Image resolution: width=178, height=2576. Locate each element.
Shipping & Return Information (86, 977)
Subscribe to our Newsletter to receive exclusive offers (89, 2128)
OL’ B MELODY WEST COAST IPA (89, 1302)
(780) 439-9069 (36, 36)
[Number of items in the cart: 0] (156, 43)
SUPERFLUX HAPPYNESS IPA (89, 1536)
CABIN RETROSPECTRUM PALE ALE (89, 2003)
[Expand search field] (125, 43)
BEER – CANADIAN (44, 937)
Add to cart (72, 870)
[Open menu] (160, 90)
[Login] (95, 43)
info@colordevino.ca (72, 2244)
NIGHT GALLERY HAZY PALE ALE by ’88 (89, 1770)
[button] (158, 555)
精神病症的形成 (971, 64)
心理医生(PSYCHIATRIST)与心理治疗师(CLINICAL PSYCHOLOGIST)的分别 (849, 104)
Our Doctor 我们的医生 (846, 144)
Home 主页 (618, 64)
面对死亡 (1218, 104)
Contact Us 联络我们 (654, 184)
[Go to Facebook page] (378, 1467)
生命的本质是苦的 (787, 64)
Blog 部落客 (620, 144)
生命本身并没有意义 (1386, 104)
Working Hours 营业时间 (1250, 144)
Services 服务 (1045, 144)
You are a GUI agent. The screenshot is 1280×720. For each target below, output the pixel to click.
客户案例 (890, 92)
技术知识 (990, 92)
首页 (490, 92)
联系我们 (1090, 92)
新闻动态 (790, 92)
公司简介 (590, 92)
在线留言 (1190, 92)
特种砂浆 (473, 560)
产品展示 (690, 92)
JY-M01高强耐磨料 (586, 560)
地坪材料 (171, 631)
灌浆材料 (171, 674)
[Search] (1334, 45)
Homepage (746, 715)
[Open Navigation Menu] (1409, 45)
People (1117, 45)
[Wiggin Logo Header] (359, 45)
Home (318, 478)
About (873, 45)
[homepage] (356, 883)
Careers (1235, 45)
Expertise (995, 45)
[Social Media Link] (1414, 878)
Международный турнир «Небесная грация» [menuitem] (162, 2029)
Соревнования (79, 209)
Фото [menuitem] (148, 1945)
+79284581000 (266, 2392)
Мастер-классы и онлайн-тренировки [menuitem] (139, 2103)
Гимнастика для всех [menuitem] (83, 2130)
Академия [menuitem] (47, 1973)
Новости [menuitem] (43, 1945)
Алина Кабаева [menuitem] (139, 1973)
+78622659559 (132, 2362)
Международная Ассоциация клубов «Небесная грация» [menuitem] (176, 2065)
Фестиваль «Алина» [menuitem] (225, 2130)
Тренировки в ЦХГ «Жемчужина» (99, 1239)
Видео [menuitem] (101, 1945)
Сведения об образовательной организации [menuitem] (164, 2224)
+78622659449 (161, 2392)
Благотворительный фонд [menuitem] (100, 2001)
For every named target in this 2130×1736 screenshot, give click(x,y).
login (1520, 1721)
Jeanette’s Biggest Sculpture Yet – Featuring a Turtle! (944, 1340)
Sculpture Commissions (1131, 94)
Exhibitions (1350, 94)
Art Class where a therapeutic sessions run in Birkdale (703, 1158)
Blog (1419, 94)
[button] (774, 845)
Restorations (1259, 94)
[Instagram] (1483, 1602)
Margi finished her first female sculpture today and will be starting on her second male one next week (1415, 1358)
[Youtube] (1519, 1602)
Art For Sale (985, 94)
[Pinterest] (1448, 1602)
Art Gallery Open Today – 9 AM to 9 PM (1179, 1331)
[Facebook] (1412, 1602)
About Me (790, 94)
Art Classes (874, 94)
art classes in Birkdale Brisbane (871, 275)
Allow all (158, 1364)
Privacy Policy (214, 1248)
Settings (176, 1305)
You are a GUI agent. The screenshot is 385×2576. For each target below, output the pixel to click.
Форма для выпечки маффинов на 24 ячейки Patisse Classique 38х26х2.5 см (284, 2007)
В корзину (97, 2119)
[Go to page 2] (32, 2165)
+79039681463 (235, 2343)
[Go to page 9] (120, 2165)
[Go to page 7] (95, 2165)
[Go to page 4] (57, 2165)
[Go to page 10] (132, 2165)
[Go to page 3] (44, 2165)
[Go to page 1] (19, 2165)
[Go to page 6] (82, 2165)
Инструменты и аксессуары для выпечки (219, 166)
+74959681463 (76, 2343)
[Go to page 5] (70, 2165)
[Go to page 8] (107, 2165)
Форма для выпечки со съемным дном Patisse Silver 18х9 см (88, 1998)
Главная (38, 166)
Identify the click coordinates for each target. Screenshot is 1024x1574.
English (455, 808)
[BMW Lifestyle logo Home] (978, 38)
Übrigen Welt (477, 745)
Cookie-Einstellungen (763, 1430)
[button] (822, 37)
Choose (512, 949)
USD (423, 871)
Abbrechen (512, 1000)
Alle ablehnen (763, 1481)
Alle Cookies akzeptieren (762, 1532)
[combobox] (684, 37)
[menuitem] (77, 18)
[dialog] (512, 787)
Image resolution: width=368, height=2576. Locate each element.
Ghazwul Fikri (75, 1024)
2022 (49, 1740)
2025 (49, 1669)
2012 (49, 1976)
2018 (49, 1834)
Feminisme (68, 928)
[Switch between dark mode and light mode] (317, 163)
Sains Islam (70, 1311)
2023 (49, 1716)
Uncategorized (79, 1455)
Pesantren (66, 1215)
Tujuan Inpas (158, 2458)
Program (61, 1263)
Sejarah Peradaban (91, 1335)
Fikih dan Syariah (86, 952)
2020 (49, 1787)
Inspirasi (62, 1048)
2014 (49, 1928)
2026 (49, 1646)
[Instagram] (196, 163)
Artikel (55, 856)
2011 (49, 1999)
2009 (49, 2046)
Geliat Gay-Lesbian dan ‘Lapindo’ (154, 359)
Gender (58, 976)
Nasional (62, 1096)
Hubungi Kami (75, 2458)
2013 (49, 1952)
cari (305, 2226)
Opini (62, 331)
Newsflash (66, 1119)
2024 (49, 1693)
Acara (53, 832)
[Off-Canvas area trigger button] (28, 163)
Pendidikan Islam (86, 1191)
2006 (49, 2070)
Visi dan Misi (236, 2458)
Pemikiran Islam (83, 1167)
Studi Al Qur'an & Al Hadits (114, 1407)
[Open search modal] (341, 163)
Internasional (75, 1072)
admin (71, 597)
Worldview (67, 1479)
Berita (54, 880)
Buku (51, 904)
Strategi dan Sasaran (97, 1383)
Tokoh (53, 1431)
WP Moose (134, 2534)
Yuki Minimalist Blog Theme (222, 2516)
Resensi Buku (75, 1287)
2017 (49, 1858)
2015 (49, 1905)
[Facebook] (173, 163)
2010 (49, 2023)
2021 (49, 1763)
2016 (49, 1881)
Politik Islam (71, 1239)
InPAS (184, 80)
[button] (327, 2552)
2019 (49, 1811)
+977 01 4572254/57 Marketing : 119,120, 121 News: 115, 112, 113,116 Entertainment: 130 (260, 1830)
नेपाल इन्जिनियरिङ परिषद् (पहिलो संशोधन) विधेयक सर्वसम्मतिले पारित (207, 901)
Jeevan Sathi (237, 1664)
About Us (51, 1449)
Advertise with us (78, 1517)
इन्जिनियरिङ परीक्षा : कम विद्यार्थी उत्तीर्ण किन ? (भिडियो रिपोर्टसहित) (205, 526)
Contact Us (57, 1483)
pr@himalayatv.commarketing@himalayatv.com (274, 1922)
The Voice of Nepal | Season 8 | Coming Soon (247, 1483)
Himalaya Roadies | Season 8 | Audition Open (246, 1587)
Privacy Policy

• **Task item**:
Pull every line containing "Locate" from the entries above and copy it.

• **Completed exercise**:
Image resolution: width=178, height=2576. Locate each element.
Image resolution: width=368, height=2576. Locate each element.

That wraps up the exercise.